[Collected data]
· · · · ·

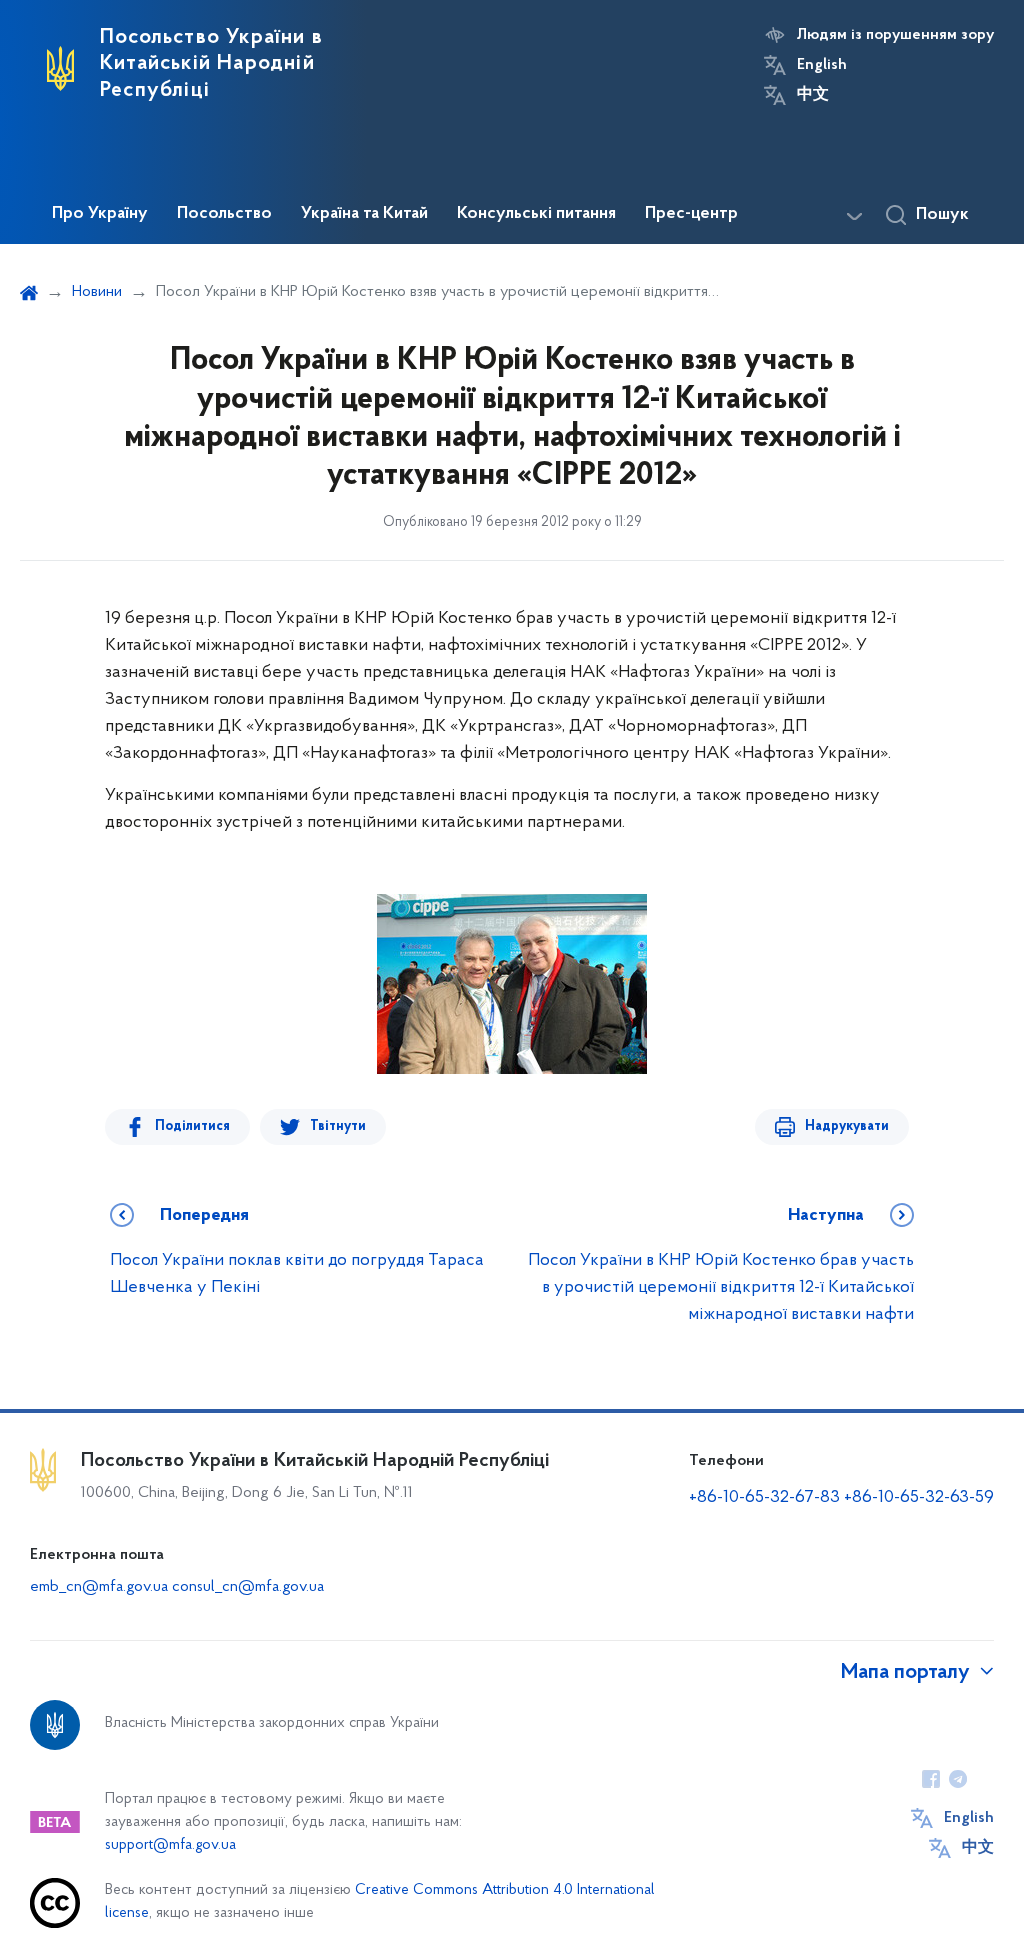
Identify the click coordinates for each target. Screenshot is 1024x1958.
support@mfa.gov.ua (170, 1845)
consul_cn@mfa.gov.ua (248, 1587)
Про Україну (100, 214)
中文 (813, 95)
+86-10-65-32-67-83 (764, 1498)
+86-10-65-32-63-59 (919, 1498)
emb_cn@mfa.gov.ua (99, 1587)
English (822, 65)
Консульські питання (536, 214)
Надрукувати (847, 1126)
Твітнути (338, 1126)
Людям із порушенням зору (895, 35)
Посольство (224, 214)
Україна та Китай (364, 214)
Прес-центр (691, 214)
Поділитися (192, 1126)
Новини (97, 292)
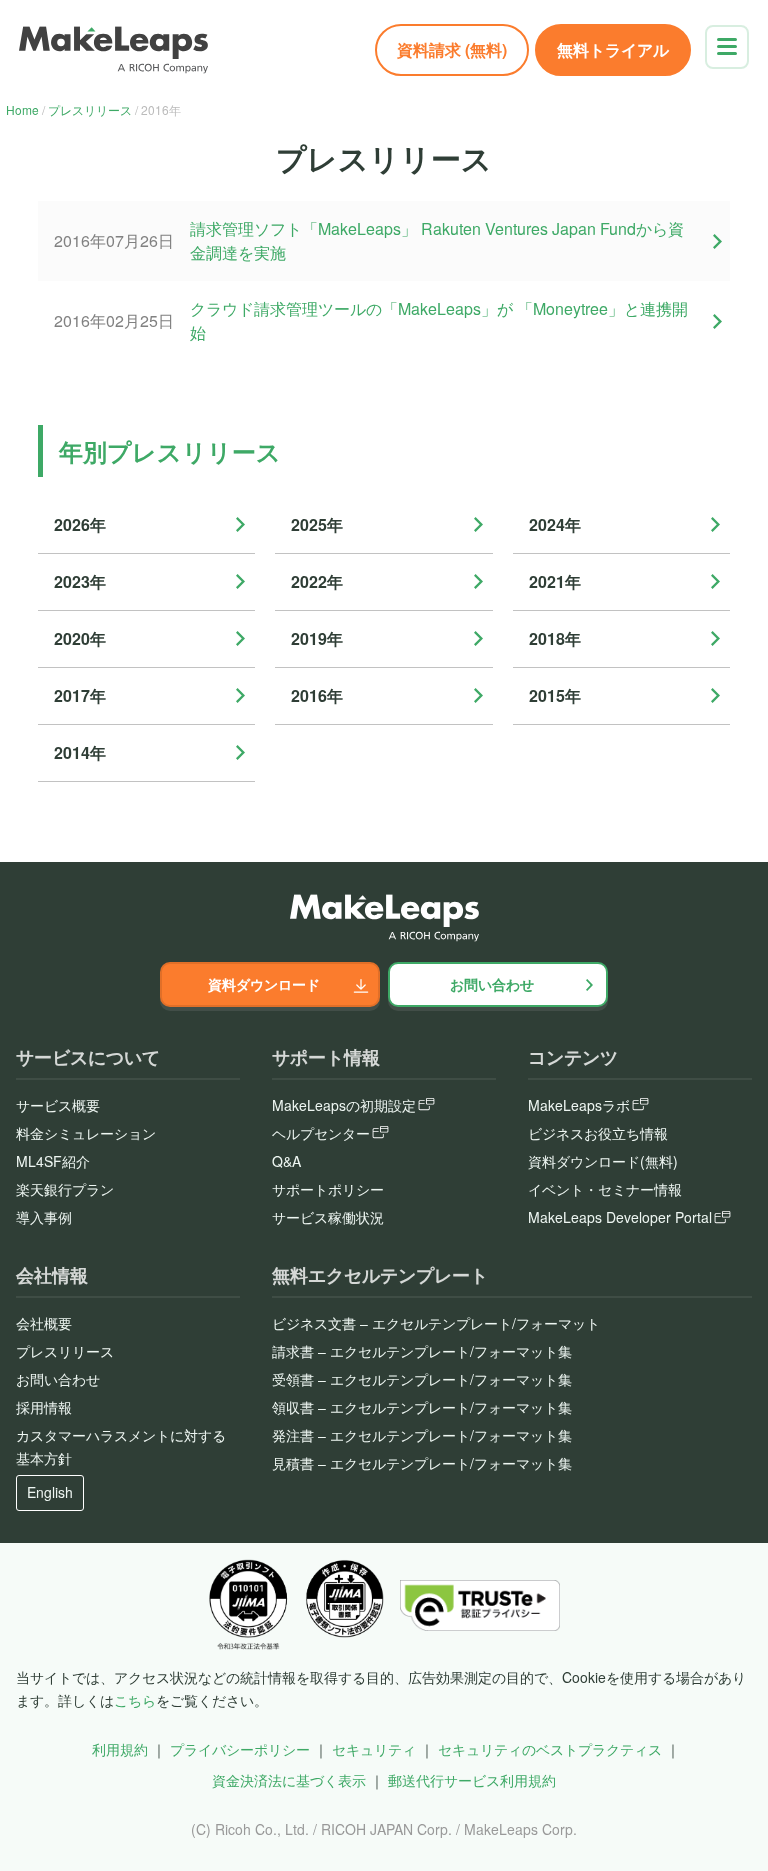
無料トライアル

· · · · ·

» **YOUR GOAL**: Write the lines from the one with "Твітнути (338, 1126)" through the last line of the entries out again exactly, both ends included, and skip the pictures.

» **EXERCISE RESPONSE**:
Твітнути (338, 1126)
Людям із порушенням зору (895, 35)
Посольство (224, 214)
Україна та Китай (364, 214)
Прес-центр (691, 214)
Поділитися (192, 1126)
Новини (97, 292)
無料トライアル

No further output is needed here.